SUPPLIED ENTRIES ▸
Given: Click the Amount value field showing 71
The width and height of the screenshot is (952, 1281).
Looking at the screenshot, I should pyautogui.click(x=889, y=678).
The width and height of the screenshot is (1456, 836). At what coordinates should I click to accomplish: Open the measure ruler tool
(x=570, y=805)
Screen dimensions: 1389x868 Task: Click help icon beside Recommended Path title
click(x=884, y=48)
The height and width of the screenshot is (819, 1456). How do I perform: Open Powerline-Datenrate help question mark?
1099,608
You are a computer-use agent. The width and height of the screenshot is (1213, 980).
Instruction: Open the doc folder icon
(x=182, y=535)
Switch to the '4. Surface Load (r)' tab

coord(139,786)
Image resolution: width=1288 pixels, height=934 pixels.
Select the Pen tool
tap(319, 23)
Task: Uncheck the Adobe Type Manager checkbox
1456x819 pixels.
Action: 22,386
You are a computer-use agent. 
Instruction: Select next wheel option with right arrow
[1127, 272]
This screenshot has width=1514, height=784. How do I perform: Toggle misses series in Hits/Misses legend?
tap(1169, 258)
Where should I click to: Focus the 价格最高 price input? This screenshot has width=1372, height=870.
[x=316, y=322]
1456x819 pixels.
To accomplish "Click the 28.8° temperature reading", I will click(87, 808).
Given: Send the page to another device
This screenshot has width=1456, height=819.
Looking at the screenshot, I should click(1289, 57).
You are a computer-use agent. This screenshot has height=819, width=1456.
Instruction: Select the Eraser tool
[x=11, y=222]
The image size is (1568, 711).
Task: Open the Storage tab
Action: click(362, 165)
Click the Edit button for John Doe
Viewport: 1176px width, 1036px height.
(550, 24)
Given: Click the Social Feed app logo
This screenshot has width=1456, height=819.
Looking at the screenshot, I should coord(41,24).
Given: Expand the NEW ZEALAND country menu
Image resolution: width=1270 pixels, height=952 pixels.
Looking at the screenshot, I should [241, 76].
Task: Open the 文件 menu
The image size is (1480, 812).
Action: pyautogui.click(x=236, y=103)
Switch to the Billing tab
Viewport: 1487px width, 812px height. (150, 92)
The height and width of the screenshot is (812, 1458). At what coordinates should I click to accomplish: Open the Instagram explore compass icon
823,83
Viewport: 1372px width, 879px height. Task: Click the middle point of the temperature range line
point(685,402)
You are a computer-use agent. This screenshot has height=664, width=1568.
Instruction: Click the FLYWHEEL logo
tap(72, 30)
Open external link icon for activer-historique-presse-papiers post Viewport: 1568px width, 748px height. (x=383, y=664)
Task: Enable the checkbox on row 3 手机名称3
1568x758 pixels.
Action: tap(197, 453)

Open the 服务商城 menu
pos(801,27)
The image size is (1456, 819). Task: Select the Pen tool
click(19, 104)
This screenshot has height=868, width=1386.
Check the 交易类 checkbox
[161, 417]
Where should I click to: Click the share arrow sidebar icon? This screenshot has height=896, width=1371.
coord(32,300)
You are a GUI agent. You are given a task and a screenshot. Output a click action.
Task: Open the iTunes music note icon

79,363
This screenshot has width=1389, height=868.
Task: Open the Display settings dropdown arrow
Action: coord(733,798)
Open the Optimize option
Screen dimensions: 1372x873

TASK DETAILS ▸
An exact copy of all the records is the expected answer.

RESPONSE AREA ▸
Given: Click the Amount value field showing 71
The width and height of the screenshot is (952, 1281).
Looking at the screenshot, I should pyautogui.click(x=889, y=678).
The width and height of the screenshot is (1456, 836). At what coordinates should I click to accomplish: Open the measure ruler tool
(x=570, y=805)
Screen dimensions: 1389x868 Task: Click help icon beside Recommended Path title
click(x=884, y=48)
The height and width of the screenshot is (819, 1456). How do I perform: Open Powerline-Datenrate help question mark?
1099,608
You are a computer-use agent. The width and height of the screenshot is (1213, 980).
Instruction: Open the doc folder icon
(x=182, y=535)
Switch to the '4. Surface Load (r)' tab

coord(139,786)
Image resolution: width=1288 pixels, height=934 pixels.
Select the Pen tool
tap(319, 23)
Task: Uncheck the Adobe Type Manager checkbox
1456x819 pixels.
Action: 22,386
You are a computer-use agent. 
Instruction: Select next wheel option with right arrow
[1127, 272]
This screenshot has width=1514, height=784. How do I perform: Toggle misses series in Hits/Misses legend?
tap(1169, 258)
Where should I click to: Focus the 价格最高 price input? This screenshot has width=1372, height=870.
[x=316, y=322]
1456x819 pixels.
To accomplish "Click the 28.8° temperature reading", I will click(87, 808).
Given: Send the page to another device
This screenshot has width=1456, height=819.
Looking at the screenshot, I should click(1289, 57).
You are a computer-use agent. This screenshot has height=819, width=1456.
Instruction: Select the Eraser tool
[x=11, y=222]
The image size is (1568, 711).
Task: Open the Storage tab
Action: click(362, 165)
Click the Edit button for John Doe
Viewport: 1176px width, 1036px height.
(550, 24)
Given: Click the Social Feed app logo
This screenshot has width=1456, height=819.
Looking at the screenshot, I should coord(41,24).
Given: Expand the NEW ZEALAND country menu
Image resolution: width=1270 pixels, height=952 pixels.
Looking at the screenshot, I should [241, 76].
Task: Open the 文件 menu
The image size is (1480, 812).
Action: pyautogui.click(x=236, y=103)
Switch to the Billing tab
Viewport: 1487px width, 812px height. (150, 92)
The height and width of the screenshot is (812, 1458). At what coordinates should I click to accomplish: Open the Instagram explore compass icon
823,83
Viewport: 1372px width, 879px height. Task: Click the middle point of the temperature range line
point(685,402)
You are a computer-use agent. This screenshot has height=664, width=1568.
Instruction: Click the FLYWHEEL logo
tap(72, 30)
Open external link icon for activer-historique-presse-papiers post Viewport: 1568px width, 748px height. (x=383, y=664)
Task: Enable the checkbox on row 3 手机名称3
1568x758 pixels.
Action: tap(197, 453)

Open the 服务商城 menu
pos(801,27)
The image size is (1456, 819). Task: Select the Pen tool
click(19, 104)
This screenshot has height=868, width=1386.
Check the 交易类 checkbox
[161, 417]
Where should I click to: Click the share arrow sidebar icon? This screenshot has height=896, width=1371.
coord(32,300)
You are a GUI agent. You are given a task and a screenshot. Output a click action.
Task: Open the iTunes music note icon

79,363
This screenshot has width=1389, height=868.
Task: Open the Display settings dropdown arrow
Action: coord(733,798)
Open the Optimize option
Screen dimensions: 1372x873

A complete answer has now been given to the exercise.